**EXERCISE**
The records appear below. Report how many of their lines contain the word "more", giving the number alone.
╭─ EXERCISE MATERIALS
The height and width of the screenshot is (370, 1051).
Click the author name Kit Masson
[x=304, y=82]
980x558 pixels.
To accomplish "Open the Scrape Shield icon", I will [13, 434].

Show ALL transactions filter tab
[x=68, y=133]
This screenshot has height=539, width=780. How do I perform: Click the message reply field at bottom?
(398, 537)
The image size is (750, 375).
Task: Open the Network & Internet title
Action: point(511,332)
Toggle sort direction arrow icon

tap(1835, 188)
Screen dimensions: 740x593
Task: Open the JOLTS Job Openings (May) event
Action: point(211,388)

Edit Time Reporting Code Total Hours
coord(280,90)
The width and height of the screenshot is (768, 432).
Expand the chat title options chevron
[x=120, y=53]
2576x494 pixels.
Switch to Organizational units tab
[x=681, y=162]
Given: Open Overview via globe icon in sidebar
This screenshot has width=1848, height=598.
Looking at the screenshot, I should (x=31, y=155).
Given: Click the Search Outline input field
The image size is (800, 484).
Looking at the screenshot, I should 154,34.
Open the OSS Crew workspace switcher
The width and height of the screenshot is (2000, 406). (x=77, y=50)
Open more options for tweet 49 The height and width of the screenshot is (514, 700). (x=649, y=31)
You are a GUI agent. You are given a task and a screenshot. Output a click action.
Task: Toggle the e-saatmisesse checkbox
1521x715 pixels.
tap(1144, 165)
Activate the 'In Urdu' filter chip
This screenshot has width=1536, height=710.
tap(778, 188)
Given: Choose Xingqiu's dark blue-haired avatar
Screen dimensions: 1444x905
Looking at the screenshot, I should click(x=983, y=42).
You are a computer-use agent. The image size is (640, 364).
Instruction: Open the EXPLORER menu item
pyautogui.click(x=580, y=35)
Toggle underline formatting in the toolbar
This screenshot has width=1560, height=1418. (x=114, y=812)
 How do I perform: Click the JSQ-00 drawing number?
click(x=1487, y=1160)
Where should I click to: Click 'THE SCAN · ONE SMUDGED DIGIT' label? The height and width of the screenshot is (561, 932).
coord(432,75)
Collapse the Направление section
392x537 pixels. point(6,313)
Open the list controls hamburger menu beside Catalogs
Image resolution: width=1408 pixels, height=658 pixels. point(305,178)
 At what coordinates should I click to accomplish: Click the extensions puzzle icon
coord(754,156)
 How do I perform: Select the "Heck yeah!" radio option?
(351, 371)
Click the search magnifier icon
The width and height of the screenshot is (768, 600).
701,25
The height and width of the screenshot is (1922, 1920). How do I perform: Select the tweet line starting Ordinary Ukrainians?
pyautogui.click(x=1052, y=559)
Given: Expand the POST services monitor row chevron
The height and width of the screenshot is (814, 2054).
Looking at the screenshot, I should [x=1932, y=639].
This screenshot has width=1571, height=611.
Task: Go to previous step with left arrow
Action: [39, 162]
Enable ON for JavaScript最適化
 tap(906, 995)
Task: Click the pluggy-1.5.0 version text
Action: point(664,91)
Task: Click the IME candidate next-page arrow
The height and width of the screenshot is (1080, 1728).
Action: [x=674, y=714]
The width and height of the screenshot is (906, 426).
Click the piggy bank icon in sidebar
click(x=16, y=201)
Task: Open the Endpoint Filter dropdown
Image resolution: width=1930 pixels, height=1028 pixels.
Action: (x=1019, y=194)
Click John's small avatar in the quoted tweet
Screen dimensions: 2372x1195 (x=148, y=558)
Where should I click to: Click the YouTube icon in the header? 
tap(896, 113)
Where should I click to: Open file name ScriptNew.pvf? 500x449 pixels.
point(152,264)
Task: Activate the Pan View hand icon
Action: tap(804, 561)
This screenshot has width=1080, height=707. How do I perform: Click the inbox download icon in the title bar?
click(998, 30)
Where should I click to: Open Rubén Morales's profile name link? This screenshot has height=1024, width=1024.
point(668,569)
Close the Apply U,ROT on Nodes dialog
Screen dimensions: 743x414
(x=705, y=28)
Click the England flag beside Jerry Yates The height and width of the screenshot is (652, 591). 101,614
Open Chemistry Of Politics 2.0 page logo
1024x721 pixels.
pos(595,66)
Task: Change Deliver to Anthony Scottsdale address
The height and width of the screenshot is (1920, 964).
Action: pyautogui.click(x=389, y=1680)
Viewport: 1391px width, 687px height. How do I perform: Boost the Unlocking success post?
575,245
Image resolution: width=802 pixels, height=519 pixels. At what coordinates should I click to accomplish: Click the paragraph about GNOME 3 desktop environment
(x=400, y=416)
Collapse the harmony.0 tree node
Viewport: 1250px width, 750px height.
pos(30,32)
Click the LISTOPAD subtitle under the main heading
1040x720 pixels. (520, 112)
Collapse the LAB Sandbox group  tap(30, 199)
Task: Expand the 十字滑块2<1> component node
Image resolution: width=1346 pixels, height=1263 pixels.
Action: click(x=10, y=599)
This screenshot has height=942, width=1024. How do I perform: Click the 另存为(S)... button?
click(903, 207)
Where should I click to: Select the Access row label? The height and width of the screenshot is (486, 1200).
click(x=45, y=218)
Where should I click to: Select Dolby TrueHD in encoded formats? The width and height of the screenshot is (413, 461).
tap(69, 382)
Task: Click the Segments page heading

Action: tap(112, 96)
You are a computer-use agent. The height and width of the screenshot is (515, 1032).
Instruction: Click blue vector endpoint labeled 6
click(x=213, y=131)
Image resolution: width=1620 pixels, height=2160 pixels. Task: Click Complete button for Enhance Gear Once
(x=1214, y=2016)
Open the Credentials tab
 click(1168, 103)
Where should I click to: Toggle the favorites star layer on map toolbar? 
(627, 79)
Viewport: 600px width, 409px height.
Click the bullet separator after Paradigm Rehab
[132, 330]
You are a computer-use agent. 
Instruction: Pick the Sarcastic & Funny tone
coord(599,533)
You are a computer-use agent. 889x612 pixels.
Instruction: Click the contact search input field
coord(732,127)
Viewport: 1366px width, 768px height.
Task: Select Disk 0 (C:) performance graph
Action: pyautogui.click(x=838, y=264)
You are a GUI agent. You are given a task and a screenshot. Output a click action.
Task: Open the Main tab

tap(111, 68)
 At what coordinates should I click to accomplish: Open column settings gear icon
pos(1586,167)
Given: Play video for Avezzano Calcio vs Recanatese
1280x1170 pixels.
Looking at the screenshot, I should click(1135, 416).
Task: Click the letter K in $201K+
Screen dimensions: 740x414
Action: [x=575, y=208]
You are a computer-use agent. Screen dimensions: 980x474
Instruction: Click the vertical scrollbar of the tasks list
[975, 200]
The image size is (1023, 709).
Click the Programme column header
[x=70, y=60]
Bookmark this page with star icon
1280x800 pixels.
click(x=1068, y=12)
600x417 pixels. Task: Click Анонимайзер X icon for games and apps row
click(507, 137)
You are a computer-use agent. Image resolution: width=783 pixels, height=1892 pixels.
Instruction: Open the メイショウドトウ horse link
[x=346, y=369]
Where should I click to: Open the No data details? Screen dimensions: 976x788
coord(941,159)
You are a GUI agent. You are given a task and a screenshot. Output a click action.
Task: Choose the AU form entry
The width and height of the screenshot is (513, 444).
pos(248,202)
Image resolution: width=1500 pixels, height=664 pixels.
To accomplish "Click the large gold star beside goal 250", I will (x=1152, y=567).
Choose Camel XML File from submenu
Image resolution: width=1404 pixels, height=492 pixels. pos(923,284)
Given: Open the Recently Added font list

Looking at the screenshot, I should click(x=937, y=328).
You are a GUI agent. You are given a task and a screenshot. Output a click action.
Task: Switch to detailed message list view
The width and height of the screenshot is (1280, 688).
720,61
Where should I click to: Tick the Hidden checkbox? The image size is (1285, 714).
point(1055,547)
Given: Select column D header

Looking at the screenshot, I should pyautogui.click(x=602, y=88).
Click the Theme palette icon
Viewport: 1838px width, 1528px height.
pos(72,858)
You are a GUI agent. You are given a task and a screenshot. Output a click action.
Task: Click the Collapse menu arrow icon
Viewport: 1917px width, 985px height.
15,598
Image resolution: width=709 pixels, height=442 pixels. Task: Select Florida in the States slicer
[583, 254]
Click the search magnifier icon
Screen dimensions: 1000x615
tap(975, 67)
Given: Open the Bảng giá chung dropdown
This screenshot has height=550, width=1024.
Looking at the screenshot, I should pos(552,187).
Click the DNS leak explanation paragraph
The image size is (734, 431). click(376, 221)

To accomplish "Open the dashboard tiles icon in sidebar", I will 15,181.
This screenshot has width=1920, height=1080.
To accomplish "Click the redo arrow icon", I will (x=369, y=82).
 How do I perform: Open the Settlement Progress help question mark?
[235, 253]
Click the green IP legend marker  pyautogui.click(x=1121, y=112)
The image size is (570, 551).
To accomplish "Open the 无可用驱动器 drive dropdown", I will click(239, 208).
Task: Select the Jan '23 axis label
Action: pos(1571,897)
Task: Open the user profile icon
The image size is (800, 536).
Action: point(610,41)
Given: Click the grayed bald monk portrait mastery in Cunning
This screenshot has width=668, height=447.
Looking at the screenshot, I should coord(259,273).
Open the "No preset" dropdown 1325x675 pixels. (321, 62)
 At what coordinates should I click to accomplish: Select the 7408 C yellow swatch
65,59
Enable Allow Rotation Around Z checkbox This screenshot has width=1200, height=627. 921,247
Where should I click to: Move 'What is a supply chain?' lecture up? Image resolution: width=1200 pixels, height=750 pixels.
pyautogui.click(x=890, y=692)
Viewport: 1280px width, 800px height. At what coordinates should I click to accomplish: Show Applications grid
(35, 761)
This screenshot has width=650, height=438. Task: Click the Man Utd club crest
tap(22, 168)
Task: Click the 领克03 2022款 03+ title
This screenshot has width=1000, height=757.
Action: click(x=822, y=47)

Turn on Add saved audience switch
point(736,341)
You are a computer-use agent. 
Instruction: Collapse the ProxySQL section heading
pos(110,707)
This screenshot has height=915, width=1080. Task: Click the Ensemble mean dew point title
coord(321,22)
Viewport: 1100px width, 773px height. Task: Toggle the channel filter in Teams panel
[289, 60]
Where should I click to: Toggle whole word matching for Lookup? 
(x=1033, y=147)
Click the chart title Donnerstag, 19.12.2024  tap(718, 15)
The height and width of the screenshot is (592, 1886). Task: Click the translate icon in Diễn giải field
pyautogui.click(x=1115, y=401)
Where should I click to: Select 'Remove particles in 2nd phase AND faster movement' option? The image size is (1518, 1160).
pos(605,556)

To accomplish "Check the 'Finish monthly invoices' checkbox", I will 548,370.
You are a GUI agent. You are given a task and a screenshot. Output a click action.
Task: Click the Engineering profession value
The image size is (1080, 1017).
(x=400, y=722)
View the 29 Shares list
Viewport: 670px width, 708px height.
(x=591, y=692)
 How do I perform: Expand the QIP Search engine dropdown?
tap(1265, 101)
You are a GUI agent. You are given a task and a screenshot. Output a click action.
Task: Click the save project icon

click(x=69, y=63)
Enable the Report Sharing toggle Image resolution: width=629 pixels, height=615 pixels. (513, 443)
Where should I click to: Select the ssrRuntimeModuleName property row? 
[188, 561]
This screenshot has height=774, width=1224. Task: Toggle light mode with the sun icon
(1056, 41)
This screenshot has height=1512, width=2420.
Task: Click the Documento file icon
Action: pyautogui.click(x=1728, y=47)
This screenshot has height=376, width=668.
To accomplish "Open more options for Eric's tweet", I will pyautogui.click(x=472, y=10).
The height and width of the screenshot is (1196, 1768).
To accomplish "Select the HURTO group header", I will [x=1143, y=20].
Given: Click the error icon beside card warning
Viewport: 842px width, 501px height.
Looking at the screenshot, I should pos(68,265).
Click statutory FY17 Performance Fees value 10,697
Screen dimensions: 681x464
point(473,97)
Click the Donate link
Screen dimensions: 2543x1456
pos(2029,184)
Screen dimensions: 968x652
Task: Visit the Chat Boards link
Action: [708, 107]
╰─
**TASK ANSWER**
2